Remember those ludicrous conversations you used to have on school trips after lights-out, when you and your friends would lie awake talking nonsense until two in the morning? And then, when everything had been said - twice - and you just wanted some sleep, someone would start talking again? Welcome to phone-in country.

The difference is that your talk-show host has to stay awake. And while the Peter Finch solution - he shot himself - begins to look quite attractive as you go to caller number 26 on the Royal Family, it does seem a little final.

Britain's first phone-in show was on local radio in 1968, and must have seemed like a great idea then. Here, in contrast to the stilted, scripted interviews on Radio 4, was immediacy. For the first time, the people could have their say. Twenty-eight years later, there is a strong suspicion that on a range of topics - capital punishment, the Royal Family, immigration, and others from the Cab Drivers' Bumper Fun Book - the people have spoken (and spoken, and spoken) and there is nothing left to say.
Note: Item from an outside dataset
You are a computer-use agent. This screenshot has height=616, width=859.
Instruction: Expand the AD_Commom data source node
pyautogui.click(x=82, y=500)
Radio 4's Call Nick Ross surmounts this problem by hiring top-notch studio contributors and putting a big production effort into directing the amorphous mass of phone calls into a cogent argument.

On the big American radio talk shows, hosts such as Rush Limbaugh and Howard Stern use the programmes as highly entertaining vehicles for their own outrageous views and are openly disdainful of their callers. "I am presenting this show with half my brain tied behind my back, just to make it fair," I once heard Limbaugh say.

For financial and legal reasons, neither of these options is open to Talk Radio, so there has been a sensible reduction in the reliance on the casual caller. I also perceive a slight shift in the nature of the contributions from the simply sad to the slightly mad. (Obviously, hiring Simon Bates was a useful first step in this direction.) Tommy Boyd occasionally throws out some fancy pseudo-philosophy - "Give me a call and prove you exist" - and gets a passably intelligent response, while Anna Raeburn, still peerless in the field of human misery, seems to attract callers who have been damaged in ways at which the human imagination can only boggle.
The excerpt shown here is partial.